Kerala State Industrial Development Corporation Limited (KSIDC)
- Company type: Public Sector
- Industry: Government
- Founded: 1961
- Headquarters: Thiruvananthapuram, Kerala, India
- Number of locations: Thiruvananthapuram, Kochi
- Area served: Industrial and Investment Promotion of the State
- Key people: Shri. [C. Balagopal(Bureaucrat)] Chairman; Shri. Vishnuraj P IAS Managing Director;
- Products: Investment & Industrial Promotion
- Services: Promotes large and medium scale industries in Kerala Nodal agency for foreign and domestic investments in Kerala
- Owner: Government of Kerala
- Website: ksidc.org

= Kerala State Industrial Development Corporation =

Kerala State Industrial Development Corporation Ltd. is the industrial and investment promotion agency of the Government of Kerala (India), for the promotion and development of medium and large scale units in the State of Kerala. As the Nodal Agency for foreign and domestic investments in Kerala, KSIDC provides support for investors, besides processing various incentive schemes and facilitating interaction between the government and the industrial sector.

Established in 1961, KSIDC is led by a group of professionals from various fields including Engineering, Management, Finance and Law. It has two offices in Kerala - the head office at Trivandrum (Thiruvananthapuram) and a regional office at Kochi (Cochin), Ernakulam.
Shri. C Balagopal is the Chairman of KSIDC and Shri.
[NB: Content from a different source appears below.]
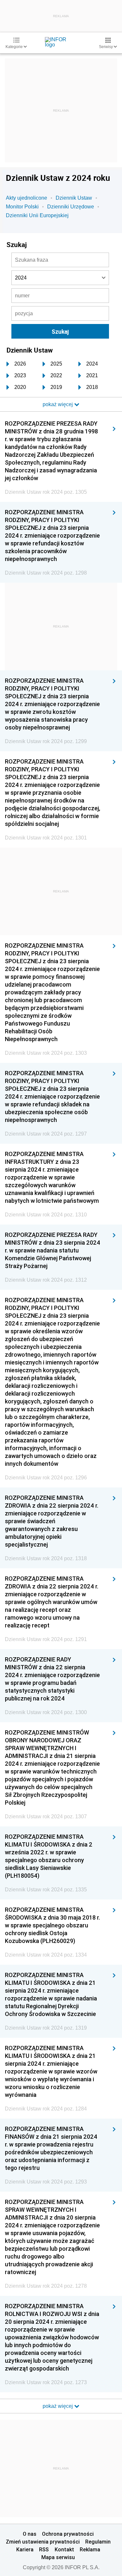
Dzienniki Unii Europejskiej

Vishnu Raj P IAS is the managing director of KSIDC.

== Areas of focus ==
KSIDC assists in identifying the infrastructure needs of the State, structuring projects to bridge the gaps and spearheading a balanced growth of the core competencies of the State. The key areas of KSIDC's focus includes:

- Identification of Investment Ideas
- Translating ideas into concrete proposals
- Feasibility Study, Project Evaluation
- Financial Structuring, Loan Syndication
- Assisting in Central and State Govt. Clearances
- Development and Administration of Growth Centers
- Industrial and Infrastructure development

As of 2020, KSIDC has promoted more than 700 projects in the State of Kerala with an investment outlay of over Rs.8000 crores providing employment to over 1 Lakh persons.